I hate rockmelon. (I keep going to put a 'g' on the end of that. must stop typing rockmelong. Argh. For fucks sake!!!)
I'm usually pretty chill about food - I'll certainly try something. But yeah, I just dont feel like eating. I do worry this is going to fester as an eating disorder, though, because I am so supremely happy that I'm getting skinnier. I promise to all you that read this, and to myself especially, I'll take care of myself. Including eating properly. It's just one of those days, you know?
*munches on banana*
nom nom nom
*exact sound effect*
Miss A and I decided we had to write out cast lists for our lives. It saves having to explain things every time I say someones name rather than their association with me. I just realised that mine is so big it's going to need a venn diagram to go with it so when I say 'the crew' we both know who I'm talking about.

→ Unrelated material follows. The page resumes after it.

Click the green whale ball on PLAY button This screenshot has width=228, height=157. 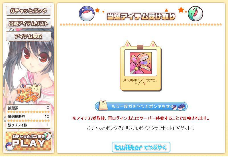[x=48, y=136]
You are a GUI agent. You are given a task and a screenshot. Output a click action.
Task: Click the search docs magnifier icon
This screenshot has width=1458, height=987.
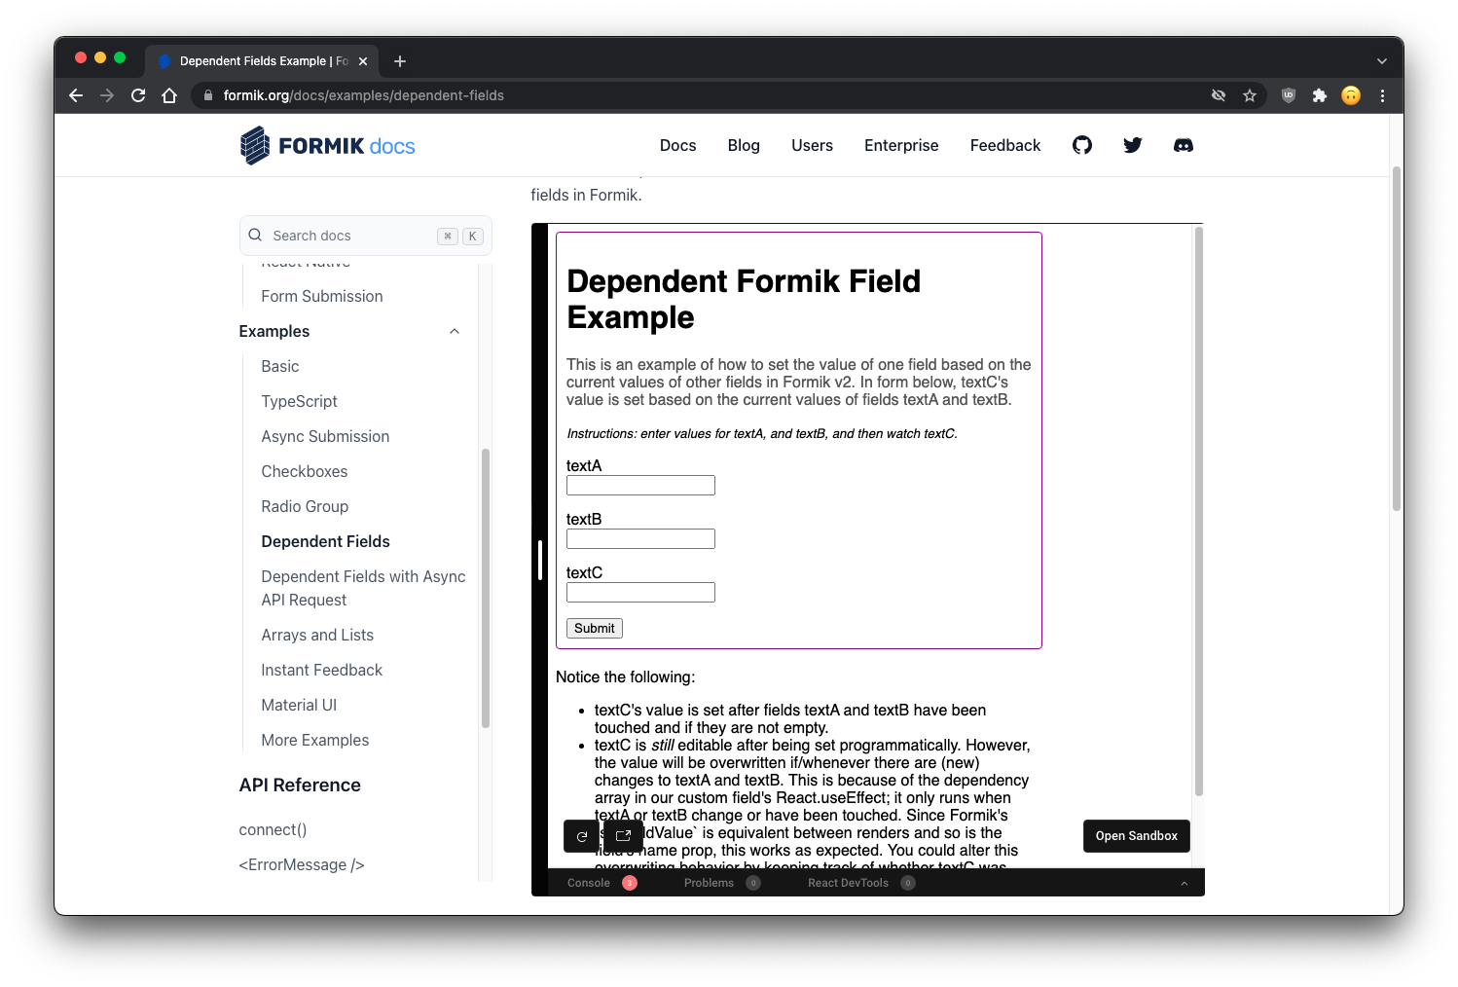[x=254, y=235]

I am so vain sometimes: every time I see my face in a mirror, I stare at my eyes, then my jawline, and then back into my iris, and I smile. Because they're shining, and a smile is necessary. I'm getting wrinkles from smiling so much, but there is so much to smile about. He is the reason I smile so much, well, one of the reasons. I have a new friend who I am having much fun in setting up a birthday present for.
*And no, it isn't heaps of hassle, or expensive - I dont have the money for that kind of prezzie, so I'm doing something even better... *
Life is going so good, and i'm about to stick a spanner in the works, again, but you gotta do these things so that the road ahead may be smoother. To the statement 'you could do better', comes this reply:
Yeah, you know what, I probably could, but I'm quickly finding myself a part of a warm loving new brood (new to me) and I don't know why I feel like this, its rather illogical, but thats the way it is. And besides, the people best for you are those that make you happy, and this is what he does.

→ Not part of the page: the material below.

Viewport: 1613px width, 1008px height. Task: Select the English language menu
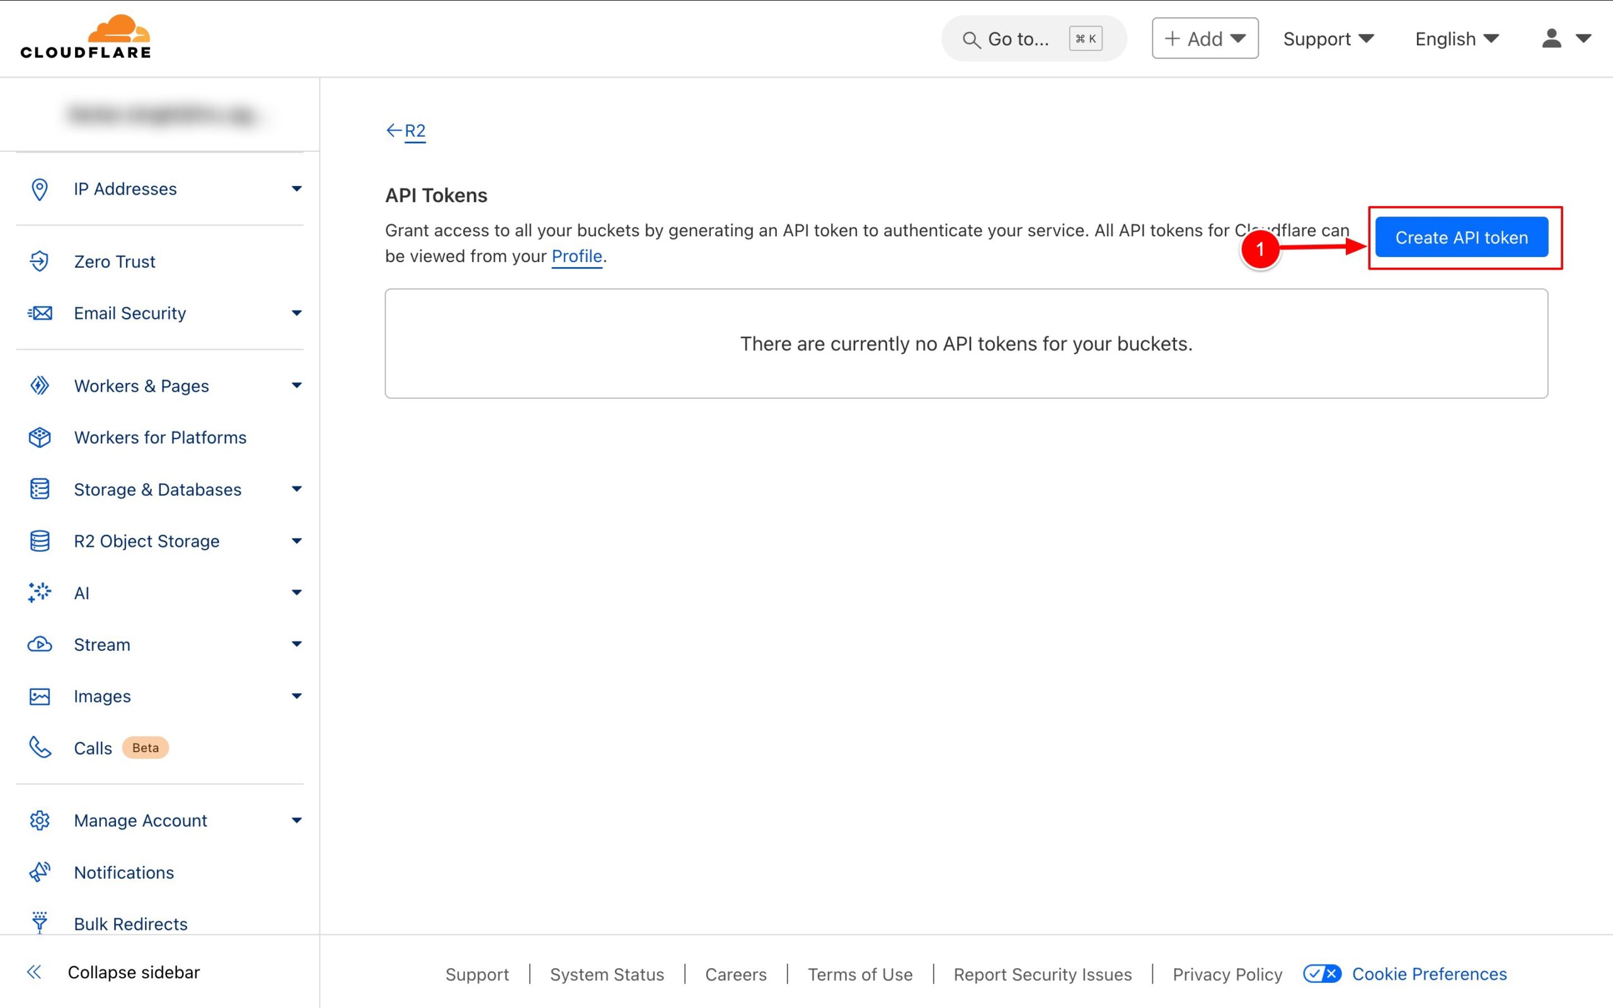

I am laying here on my bed, typing away, trying not to make too many spelling errors **notice the GRAMMAR in this one!**, watching the shadow of a bush that overhands our brick wall. as the clouds cover the sun, it disappears, and when they move on, the shadow reappears.
It's kinda a weird, trippy, analogy for life..... when the clouds cover up the sunshine, we disappear, but sure enough, the clouds dissapate and we return in full force :) :)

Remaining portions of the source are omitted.